**Task description:**
With pictures left out, output word for word the lines from the one containing "#ビジネスモデル (56) (78, 1350)" through the end of the material below.

--------------------

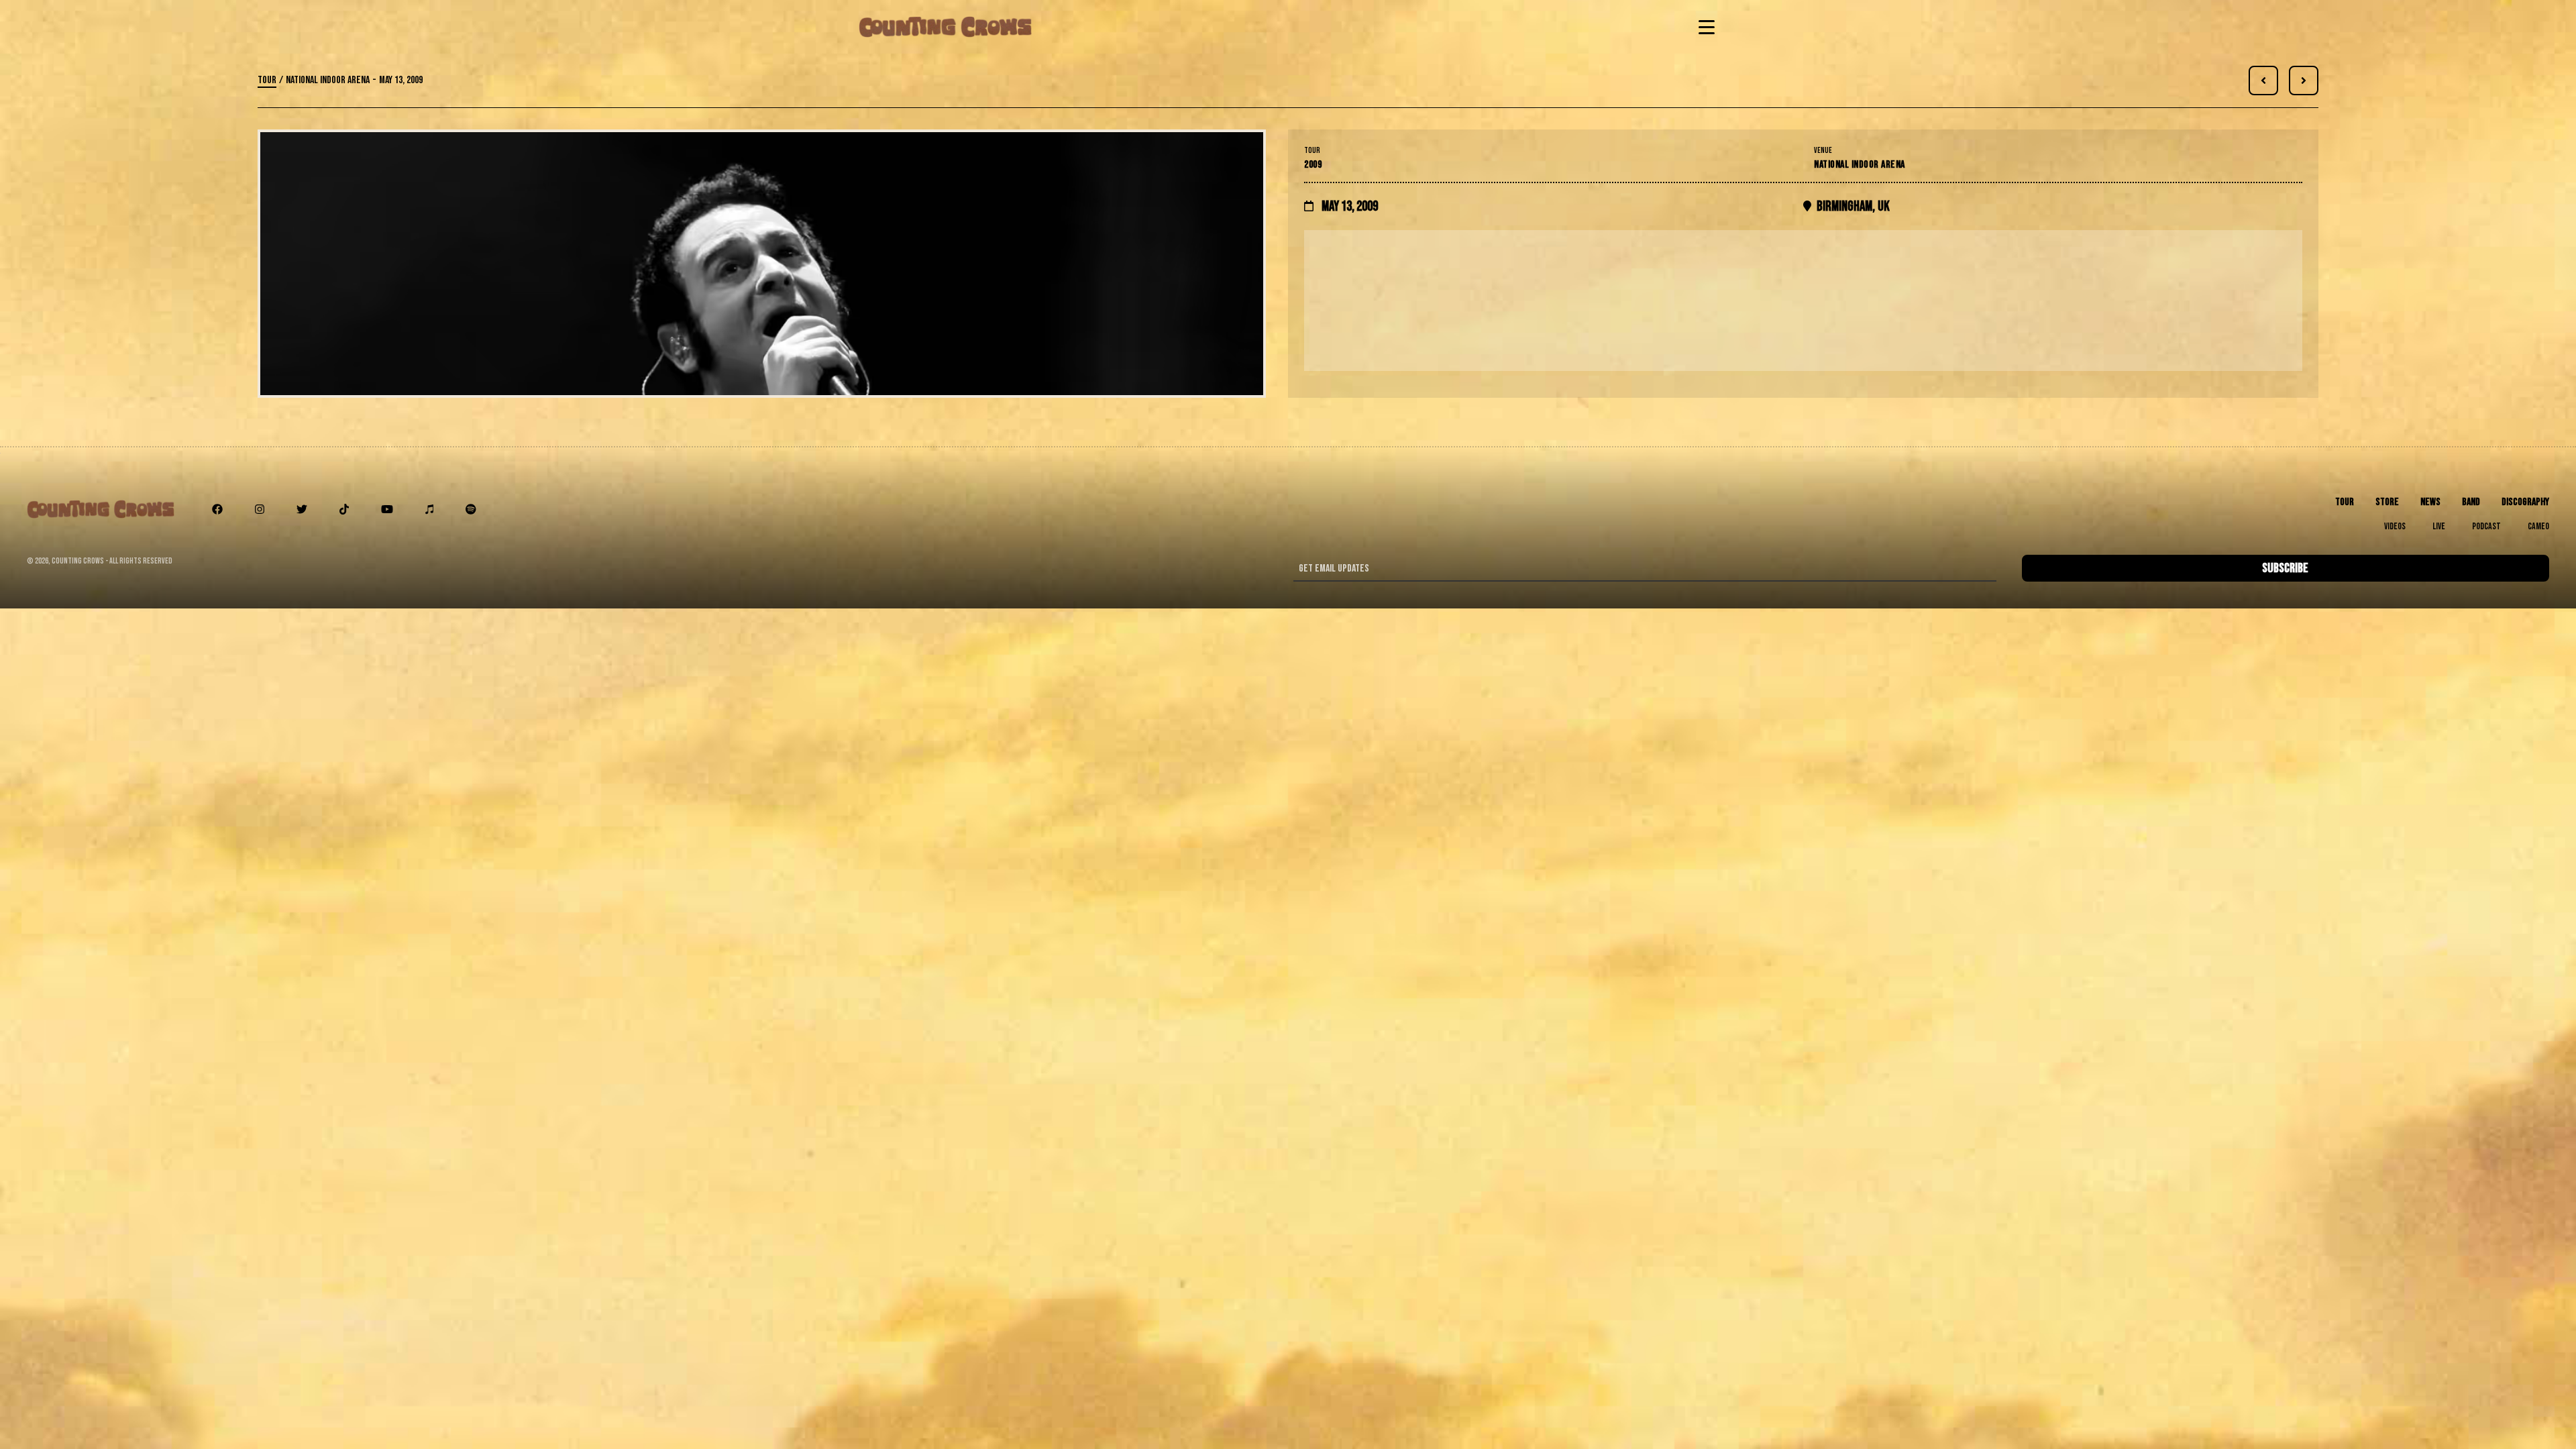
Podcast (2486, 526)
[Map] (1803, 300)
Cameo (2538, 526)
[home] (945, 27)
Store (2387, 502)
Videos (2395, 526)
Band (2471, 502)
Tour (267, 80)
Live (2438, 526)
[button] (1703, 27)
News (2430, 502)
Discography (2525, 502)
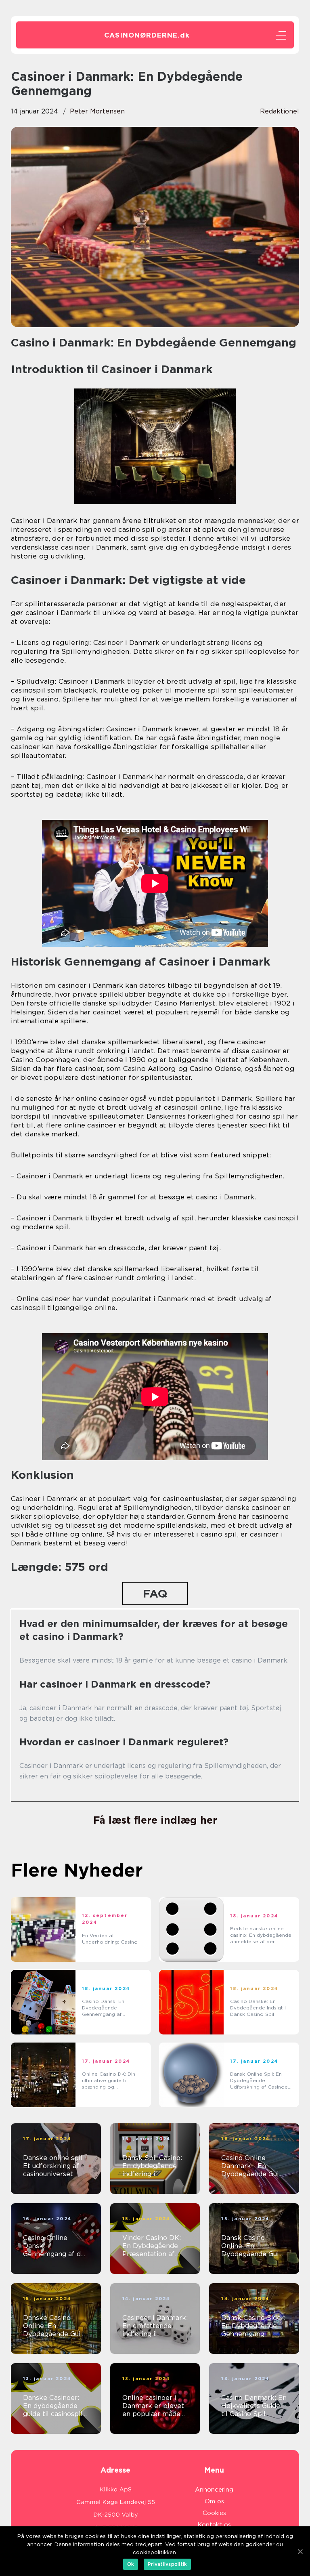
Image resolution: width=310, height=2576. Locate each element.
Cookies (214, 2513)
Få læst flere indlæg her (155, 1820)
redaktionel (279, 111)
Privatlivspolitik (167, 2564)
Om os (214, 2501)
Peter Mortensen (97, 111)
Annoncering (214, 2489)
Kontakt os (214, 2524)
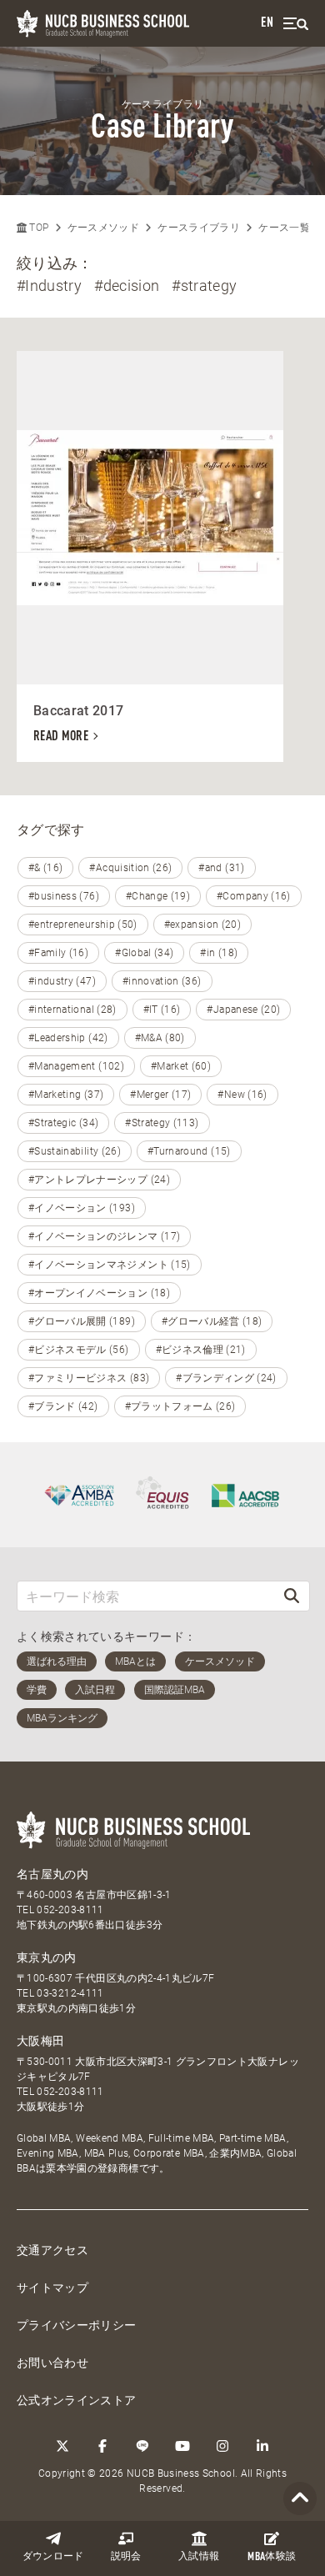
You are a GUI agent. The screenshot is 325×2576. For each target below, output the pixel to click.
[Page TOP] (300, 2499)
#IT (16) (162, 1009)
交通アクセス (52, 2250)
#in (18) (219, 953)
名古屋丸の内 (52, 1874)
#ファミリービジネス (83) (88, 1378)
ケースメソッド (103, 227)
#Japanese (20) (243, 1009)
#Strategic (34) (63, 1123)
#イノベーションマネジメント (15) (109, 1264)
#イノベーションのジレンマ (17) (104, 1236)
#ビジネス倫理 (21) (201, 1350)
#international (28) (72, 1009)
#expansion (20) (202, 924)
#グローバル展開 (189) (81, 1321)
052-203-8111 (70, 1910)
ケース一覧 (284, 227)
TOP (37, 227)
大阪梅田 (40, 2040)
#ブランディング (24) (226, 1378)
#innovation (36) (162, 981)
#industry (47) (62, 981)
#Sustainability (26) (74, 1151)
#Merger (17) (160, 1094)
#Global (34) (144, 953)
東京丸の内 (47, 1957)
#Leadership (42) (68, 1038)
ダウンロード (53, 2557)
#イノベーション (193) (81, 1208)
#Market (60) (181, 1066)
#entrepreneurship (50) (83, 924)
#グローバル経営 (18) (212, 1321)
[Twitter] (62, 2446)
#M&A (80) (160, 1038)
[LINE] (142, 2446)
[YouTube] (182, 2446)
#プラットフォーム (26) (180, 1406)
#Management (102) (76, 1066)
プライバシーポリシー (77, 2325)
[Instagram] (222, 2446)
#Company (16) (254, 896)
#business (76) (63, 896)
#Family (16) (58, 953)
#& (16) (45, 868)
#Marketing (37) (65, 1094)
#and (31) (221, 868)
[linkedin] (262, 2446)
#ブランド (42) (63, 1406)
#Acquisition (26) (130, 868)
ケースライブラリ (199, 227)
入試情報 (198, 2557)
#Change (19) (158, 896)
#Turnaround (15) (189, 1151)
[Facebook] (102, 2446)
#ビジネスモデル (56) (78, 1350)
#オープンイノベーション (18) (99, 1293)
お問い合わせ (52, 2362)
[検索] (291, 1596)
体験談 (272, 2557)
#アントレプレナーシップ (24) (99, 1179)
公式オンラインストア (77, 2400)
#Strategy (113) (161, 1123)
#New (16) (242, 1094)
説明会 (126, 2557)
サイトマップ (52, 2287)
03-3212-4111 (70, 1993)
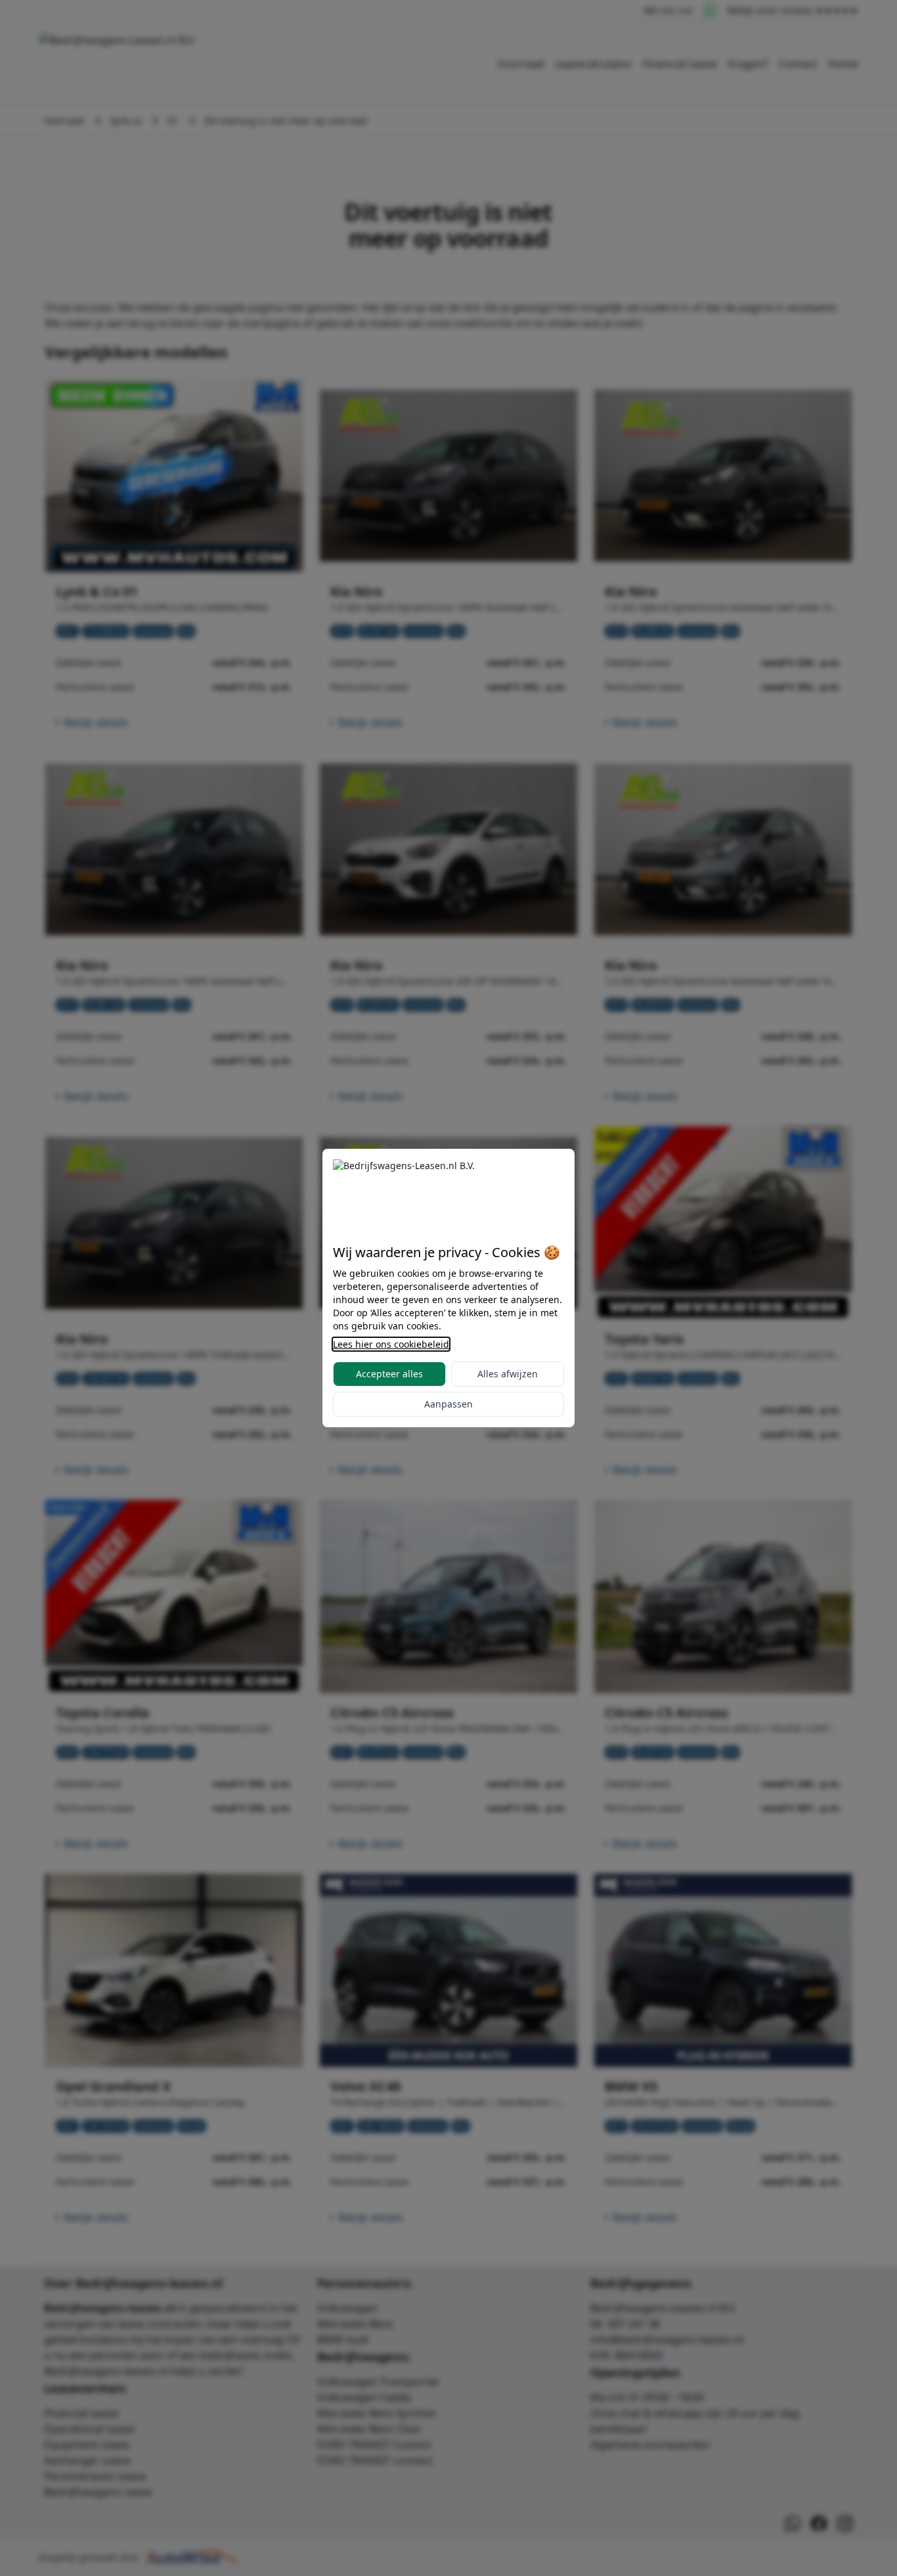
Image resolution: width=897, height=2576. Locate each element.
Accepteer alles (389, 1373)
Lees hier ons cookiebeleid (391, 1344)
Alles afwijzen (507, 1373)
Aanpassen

--------------------

**Written solution:**
#ビジネスモデル (56) (78, 1350)
#オープンイノベーション (18) (99, 1293)
お問い合わせ (52, 2362)
[検索] (291, 1596)
体験談 (272, 2557)
#アントレプレナーシップ (24) (99, 1179)
公式オンラインストア (77, 2400)
#Strategy (113) (161, 1123)
#New (16) (242, 1094)
説明会 (126, 2557)
サイトマップ (52, 2287)
03-3212-4111 (70, 1993)
Image resolution: width=897, height=2576. Locate each element.
Accepteer alles (389, 1373)
Lees hier ons cookiebeleid (391, 1344)
Alles afwijzen (507, 1373)
Aanpassen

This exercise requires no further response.